From an educational standpoint, it allows the teaching of the basic principles of scripts, functional programming, and object-oriented programming. Granted, these facilities aren't as advanced as in C/C++, they are good demonstrations.
From a student perspective, the student can see results quickly - no compiling and little or no worries about memory problems that might cause very difficult-to-find bugs. Those kind of things can be very frustrating to someone new to computers and programming.

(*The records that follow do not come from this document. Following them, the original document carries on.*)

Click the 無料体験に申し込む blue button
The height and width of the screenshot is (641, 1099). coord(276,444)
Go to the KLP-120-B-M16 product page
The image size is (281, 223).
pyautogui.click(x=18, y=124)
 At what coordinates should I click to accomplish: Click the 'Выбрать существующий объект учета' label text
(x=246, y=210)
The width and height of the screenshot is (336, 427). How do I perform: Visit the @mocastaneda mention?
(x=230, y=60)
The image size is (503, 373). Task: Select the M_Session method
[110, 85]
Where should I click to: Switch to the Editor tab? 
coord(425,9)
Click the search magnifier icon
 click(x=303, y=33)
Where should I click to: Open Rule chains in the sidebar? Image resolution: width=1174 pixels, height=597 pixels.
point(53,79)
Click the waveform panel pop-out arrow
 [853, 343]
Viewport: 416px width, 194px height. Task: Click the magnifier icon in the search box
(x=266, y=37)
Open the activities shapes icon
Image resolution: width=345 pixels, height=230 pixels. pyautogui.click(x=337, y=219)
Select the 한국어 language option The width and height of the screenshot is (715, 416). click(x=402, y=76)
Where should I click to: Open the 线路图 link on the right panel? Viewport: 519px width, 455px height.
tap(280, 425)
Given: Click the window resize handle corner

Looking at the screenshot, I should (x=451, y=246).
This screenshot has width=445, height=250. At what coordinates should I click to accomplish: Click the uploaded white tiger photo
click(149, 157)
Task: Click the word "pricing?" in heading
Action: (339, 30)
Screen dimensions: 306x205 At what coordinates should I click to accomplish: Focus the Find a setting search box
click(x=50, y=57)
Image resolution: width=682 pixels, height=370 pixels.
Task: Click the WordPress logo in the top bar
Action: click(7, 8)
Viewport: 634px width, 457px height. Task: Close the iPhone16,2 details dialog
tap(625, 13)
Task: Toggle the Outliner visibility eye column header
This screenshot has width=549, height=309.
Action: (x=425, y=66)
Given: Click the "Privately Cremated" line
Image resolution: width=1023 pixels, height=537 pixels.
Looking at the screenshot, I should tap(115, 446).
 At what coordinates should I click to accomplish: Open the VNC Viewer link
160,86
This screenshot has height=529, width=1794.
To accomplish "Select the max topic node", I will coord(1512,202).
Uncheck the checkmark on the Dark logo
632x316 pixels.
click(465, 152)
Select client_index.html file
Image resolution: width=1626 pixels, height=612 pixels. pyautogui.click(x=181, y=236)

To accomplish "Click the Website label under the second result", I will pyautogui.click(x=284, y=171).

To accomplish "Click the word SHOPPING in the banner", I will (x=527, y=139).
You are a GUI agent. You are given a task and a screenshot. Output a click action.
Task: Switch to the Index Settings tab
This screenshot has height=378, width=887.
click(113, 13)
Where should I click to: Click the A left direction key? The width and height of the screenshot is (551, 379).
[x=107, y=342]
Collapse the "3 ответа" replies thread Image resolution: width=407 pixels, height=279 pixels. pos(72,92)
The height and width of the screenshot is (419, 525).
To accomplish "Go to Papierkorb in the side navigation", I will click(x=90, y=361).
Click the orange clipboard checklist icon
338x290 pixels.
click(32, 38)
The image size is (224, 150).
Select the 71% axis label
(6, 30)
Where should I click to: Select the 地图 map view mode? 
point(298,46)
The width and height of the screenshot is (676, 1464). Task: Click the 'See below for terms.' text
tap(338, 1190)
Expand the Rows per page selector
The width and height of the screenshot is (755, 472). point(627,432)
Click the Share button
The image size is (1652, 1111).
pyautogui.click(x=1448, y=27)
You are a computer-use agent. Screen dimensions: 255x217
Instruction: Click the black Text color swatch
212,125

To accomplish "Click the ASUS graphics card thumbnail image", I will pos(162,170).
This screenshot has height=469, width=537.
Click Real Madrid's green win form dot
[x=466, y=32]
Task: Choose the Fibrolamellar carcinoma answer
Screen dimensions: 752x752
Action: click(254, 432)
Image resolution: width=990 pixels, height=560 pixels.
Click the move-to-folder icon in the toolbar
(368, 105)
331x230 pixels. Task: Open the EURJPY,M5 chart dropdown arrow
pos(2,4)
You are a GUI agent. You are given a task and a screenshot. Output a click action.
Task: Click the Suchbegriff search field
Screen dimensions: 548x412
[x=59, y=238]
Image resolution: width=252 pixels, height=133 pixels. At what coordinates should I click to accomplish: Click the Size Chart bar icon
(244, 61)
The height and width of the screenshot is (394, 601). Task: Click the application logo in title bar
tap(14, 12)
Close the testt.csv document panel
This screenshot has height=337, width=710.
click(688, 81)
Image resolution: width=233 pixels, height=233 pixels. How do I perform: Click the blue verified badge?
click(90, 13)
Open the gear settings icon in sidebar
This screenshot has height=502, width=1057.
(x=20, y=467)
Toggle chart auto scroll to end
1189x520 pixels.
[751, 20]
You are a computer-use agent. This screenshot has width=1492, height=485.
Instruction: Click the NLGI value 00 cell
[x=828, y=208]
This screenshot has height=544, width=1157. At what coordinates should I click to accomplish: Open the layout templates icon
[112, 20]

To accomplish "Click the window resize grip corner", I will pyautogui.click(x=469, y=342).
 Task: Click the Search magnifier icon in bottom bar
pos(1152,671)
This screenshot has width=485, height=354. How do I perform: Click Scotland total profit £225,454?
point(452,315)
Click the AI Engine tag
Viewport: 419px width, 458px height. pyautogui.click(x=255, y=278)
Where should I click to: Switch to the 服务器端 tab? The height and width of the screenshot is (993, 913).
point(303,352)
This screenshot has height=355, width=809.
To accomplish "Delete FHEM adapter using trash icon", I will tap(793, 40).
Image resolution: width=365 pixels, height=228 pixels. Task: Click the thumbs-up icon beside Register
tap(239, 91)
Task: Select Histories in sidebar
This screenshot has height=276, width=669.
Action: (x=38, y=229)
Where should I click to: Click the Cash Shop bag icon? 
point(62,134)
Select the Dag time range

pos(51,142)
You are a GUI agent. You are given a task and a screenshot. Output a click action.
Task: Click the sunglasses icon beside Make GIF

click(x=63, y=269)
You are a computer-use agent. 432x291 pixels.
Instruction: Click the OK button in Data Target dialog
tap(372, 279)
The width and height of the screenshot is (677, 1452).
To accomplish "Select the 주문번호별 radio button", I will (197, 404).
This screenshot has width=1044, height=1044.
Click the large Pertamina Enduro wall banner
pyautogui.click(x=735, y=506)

If someone learns the basics here, I'll bet they'll be more comfortable going on to programming within a toolkit like QT or something.
-N
I'm pretty sure Slashdot did report that sub-$500 Mac awhile ago. I already knew about it and I don't really keep up with MAc news, except for what makes the front page of Slashdot. It must have been here.
-N
Find an old Handspring Visor with a Springboard slot and get the CF reader for that. Magically, you have exactly what you want for probably under $50. And Palms are supported just fine in Linux - Kpilot syncs my Visor very well with Kontact and all the apps within it.
Newer devices do more than older devices - this isn't new. But don't complain that newer devices do too much for what you want when a thousand older devices must be on eBay looking for a home like yours.
-N
The grandparent talked about the recent successes of FOSS and attributed them to a greater need over the last few years.
You started your reply seemingly to show him he's wrong by limiting your response to discussion of the last year or two and showing off the recent successes of FOSS.
His point wasn't that there aren't good alternatives. His point was that if you look back further than a few years, MS did eliminate the competition in many realms. The alternatives you list now are a result of that.
-N
You could also suggest that changing the default behaviour would be a confusing matter. And programmers worth their salt will probably specify signed or unsigned if it's going to matter or if there's an obviously better choice.